Extracted entries
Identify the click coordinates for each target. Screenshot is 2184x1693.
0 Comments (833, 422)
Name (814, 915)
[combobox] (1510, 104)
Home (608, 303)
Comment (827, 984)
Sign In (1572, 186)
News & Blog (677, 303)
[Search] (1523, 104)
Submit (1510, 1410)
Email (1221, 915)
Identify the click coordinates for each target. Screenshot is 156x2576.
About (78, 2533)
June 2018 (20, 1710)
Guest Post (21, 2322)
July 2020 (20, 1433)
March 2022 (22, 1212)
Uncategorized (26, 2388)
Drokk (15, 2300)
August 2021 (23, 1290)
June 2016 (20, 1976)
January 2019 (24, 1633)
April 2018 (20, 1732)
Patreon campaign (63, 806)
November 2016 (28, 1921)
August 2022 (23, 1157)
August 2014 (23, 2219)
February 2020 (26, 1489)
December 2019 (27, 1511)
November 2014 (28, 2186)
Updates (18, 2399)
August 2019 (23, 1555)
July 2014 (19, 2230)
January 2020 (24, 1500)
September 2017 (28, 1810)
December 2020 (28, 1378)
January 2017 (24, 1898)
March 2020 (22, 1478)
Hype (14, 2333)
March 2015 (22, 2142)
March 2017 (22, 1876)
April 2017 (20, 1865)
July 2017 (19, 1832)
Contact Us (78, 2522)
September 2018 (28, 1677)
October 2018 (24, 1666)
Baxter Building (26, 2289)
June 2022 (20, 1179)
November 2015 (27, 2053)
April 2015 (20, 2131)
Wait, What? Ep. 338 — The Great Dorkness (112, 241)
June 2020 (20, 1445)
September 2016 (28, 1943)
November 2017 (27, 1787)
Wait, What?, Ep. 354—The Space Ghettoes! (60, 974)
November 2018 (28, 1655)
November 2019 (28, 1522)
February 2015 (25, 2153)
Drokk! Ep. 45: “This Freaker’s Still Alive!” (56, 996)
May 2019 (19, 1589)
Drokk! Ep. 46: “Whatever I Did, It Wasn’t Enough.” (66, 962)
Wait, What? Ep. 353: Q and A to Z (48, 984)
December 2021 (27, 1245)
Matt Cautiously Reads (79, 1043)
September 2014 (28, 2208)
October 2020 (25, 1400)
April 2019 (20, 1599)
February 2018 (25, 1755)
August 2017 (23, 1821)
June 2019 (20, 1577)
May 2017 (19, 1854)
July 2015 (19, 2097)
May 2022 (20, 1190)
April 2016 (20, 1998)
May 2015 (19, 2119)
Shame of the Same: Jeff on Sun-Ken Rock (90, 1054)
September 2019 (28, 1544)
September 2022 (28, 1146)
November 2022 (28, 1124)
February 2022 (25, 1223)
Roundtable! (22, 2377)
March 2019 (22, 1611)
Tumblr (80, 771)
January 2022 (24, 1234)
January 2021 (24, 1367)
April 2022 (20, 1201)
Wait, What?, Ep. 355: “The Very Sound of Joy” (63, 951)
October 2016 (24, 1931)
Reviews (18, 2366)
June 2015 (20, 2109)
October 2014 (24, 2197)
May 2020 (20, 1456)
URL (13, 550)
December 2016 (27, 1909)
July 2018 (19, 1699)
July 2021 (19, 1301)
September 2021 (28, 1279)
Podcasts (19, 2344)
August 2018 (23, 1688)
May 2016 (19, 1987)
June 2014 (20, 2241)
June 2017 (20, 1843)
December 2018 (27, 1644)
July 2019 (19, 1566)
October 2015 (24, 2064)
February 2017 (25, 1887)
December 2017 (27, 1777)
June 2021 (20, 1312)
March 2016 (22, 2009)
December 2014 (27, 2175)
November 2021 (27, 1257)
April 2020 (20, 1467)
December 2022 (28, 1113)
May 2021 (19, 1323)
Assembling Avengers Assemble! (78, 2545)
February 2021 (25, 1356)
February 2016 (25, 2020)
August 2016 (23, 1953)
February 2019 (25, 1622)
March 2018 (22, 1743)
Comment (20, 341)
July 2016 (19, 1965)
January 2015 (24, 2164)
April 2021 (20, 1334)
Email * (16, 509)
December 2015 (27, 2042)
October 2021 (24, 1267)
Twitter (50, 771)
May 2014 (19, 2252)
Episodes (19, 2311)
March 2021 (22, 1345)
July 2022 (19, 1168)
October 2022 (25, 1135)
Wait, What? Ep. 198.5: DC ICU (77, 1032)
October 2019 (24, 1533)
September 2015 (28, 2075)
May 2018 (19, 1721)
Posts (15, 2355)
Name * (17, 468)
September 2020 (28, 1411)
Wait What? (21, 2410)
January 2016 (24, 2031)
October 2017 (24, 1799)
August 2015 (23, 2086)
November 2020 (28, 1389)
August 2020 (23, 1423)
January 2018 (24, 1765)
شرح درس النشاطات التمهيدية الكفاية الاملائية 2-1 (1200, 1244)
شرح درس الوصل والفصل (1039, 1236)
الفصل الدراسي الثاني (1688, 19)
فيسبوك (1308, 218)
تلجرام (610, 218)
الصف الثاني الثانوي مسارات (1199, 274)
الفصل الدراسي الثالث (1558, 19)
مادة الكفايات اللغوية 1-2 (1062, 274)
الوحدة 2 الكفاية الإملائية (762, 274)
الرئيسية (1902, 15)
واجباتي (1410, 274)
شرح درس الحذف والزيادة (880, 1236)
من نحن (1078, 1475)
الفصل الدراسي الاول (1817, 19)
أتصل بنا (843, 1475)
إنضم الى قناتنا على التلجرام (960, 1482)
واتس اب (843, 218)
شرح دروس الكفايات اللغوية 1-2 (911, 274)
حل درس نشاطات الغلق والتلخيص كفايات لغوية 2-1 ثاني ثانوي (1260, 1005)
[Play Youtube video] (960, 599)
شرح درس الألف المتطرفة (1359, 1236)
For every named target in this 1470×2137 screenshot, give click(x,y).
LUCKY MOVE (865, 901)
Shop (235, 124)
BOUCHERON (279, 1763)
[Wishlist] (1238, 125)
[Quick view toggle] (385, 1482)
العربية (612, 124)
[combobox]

Your instructions
Return exactly the line that contains "August 2020 (23, 1423)" and every line after it, through the last line of the records.

Answer box
August 2020 (23, 1423)
January 2018 (24, 1765)
شرح درس النشاطات التمهيدية الكفاية الاملائية 2-1 (1200, 1244)
شرح درس الوصل والفصل (1039, 1236)
الفصل الدراسي الثاني (1688, 19)
فيسبوك (1308, 218)
تلجرام (610, 218)
الصف الثاني الثانوي مسارات (1199, 274)
الفصل الدراسي الثالث (1558, 19)
مادة الكفايات اللغوية 1-2 (1062, 274)
الوحدة 2 الكفاية الإملائية (762, 274)
الرئيسية (1902, 15)
واجباتي (1410, 274)
شرح درس الحذف والزيادة (880, 1236)
من نحن (1078, 1475)
الفصل الدراسي الاول (1817, 19)
أتصل بنا (843, 1475)
إنضم الى قناتنا على التلجرام (960, 1482)
واتس اب (843, 218)
شرح دروس الكفايات اللغوية 1-2 (911, 274)
حل درس نشاطات الغلق والتلخيص كفايات لغوية 2-1 ثاني ثانوي (1260, 1005)
[Play Youtube video] (960, 599)
شرح درس الألف المتطرفة (1359, 1236)
For every named target in this 1470×2137 screenshot, give click(x,y).
LUCKY MOVE (865, 901)
Shop (235, 124)
BOUCHERON (279, 1763)
[Wishlist] (1238, 125)
[Quick view toggle] (385, 1482)
العربية (612, 124)
[combobox]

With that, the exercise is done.